→ About this exercise
The expected output is every line below, reproduced exactly.

→ Material for this task
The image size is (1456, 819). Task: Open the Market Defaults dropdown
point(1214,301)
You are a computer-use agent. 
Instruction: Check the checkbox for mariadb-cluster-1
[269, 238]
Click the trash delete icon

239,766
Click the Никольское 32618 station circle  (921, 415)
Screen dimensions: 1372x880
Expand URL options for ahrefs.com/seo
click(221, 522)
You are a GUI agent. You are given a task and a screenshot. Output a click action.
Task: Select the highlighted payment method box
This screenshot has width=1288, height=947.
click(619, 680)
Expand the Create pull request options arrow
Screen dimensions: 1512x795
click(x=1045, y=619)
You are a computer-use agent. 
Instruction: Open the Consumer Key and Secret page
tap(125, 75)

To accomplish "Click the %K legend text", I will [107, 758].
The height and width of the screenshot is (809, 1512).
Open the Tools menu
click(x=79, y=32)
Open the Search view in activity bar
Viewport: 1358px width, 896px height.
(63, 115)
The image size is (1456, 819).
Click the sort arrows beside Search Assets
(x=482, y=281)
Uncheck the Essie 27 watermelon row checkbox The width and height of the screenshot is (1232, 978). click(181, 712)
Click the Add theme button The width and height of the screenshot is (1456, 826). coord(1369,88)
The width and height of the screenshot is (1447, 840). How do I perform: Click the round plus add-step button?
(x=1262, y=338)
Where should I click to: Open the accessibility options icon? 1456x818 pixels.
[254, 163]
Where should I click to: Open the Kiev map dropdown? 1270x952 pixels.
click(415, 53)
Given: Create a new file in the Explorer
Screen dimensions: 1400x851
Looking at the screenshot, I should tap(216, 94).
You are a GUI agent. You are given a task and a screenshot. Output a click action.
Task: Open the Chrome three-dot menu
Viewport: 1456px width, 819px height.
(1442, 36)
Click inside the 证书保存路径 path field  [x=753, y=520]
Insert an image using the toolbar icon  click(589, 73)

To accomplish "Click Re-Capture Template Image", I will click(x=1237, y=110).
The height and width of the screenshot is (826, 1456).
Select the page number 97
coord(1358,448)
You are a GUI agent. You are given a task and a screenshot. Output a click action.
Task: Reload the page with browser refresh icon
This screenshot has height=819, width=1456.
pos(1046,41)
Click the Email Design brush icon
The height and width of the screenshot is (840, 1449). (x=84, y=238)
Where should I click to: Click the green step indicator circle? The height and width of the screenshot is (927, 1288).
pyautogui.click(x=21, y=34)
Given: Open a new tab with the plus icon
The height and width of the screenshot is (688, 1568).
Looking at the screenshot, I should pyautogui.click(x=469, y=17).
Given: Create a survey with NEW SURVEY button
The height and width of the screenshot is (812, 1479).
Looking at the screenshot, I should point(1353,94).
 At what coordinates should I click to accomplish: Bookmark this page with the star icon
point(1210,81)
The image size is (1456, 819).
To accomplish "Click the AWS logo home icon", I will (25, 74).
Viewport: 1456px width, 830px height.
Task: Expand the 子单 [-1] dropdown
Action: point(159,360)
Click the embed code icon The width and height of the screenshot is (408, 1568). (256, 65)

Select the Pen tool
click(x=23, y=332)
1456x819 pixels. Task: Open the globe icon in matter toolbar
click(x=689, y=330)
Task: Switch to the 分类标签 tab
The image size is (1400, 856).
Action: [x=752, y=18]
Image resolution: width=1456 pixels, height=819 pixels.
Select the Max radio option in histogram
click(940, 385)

→ Written answer
The image size is (1456, 819). Task: Open the Market Defaults dropdown
point(1214,301)
You are a computer-use agent. 
Instruction: Check the checkbox for mariadb-cluster-1
[269, 238]
Click the trash delete icon

239,766
Click the Никольское 32618 station circle  (921, 415)
Screen dimensions: 1372x880
Expand URL options for ahrefs.com/seo
click(221, 522)
You are a GUI agent. You are given a task and a screenshot. Output a click action.
Task: Select the highlighted payment method box
This screenshot has width=1288, height=947.
click(619, 680)
Expand the Create pull request options arrow
Screen dimensions: 1512x795
click(x=1045, y=619)
You are a computer-use agent. 
Instruction: Open the Consumer Key and Secret page
tap(125, 75)

To accomplish "Click the %K legend text", I will [107, 758].
The height and width of the screenshot is (809, 1512).
Open the Tools menu
click(x=79, y=32)
Open the Search view in activity bar
Viewport: 1358px width, 896px height.
(63, 115)
The image size is (1456, 819).
Click the sort arrows beside Search Assets
(x=482, y=281)
Uncheck the Essie 27 watermelon row checkbox The width and height of the screenshot is (1232, 978). click(181, 712)
Click the Add theme button The width and height of the screenshot is (1456, 826). coord(1369,88)
The width and height of the screenshot is (1447, 840). How do I perform: Click the round plus add-step button?
(x=1262, y=338)
Where should I click to: Open the accessibility options icon? 1456x818 pixels.
[254, 163]
Where should I click to: Open the Kiev map dropdown? 1270x952 pixels.
click(415, 53)
Given: Create a new file in the Explorer
Screen dimensions: 1400x851
Looking at the screenshot, I should tap(216, 94).
You are a GUI agent. You are given a task and a screenshot. Output a click action.
Task: Open the Chrome three-dot menu
Viewport: 1456px width, 819px height.
(1442, 36)
Click inside the 证书保存路径 path field  [x=753, y=520]
Insert an image using the toolbar icon  click(589, 73)

To accomplish "Click Re-Capture Template Image", I will click(x=1237, y=110).
The height and width of the screenshot is (826, 1456).
Select the page number 97
coord(1358,448)
You are a GUI agent. You are given a task and a screenshot. Output a click action.
Task: Reload the page with browser refresh icon
This screenshot has height=819, width=1456.
pos(1046,41)
Click the Email Design brush icon
The height and width of the screenshot is (840, 1449). (x=84, y=238)
Where should I click to: Click the green step indicator circle? The height and width of the screenshot is (927, 1288).
pyautogui.click(x=21, y=34)
Given: Open a new tab with the plus icon
The height and width of the screenshot is (688, 1568).
Looking at the screenshot, I should pyautogui.click(x=469, y=17).
Given: Create a survey with NEW SURVEY button
The height and width of the screenshot is (812, 1479).
Looking at the screenshot, I should point(1353,94).
 At what coordinates should I click to accomplish: Bookmark this page with the star icon
point(1210,81)
The image size is (1456, 819).
To accomplish "Click the AWS logo home icon", I will (25, 74).
Viewport: 1456px width, 830px height.
Task: Expand the 子单 [-1] dropdown
Action: point(159,360)
Click the embed code icon The width and height of the screenshot is (408, 1568). (256, 65)

Select the Pen tool
click(x=23, y=332)
1456x819 pixels. Task: Open the globe icon in matter toolbar
click(x=689, y=330)
Task: Switch to the 分类标签 tab
The image size is (1400, 856).
Action: [x=752, y=18]
Image resolution: width=1456 pixels, height=819 pixels.
Select the Max radio option in histogram
click(940, 385)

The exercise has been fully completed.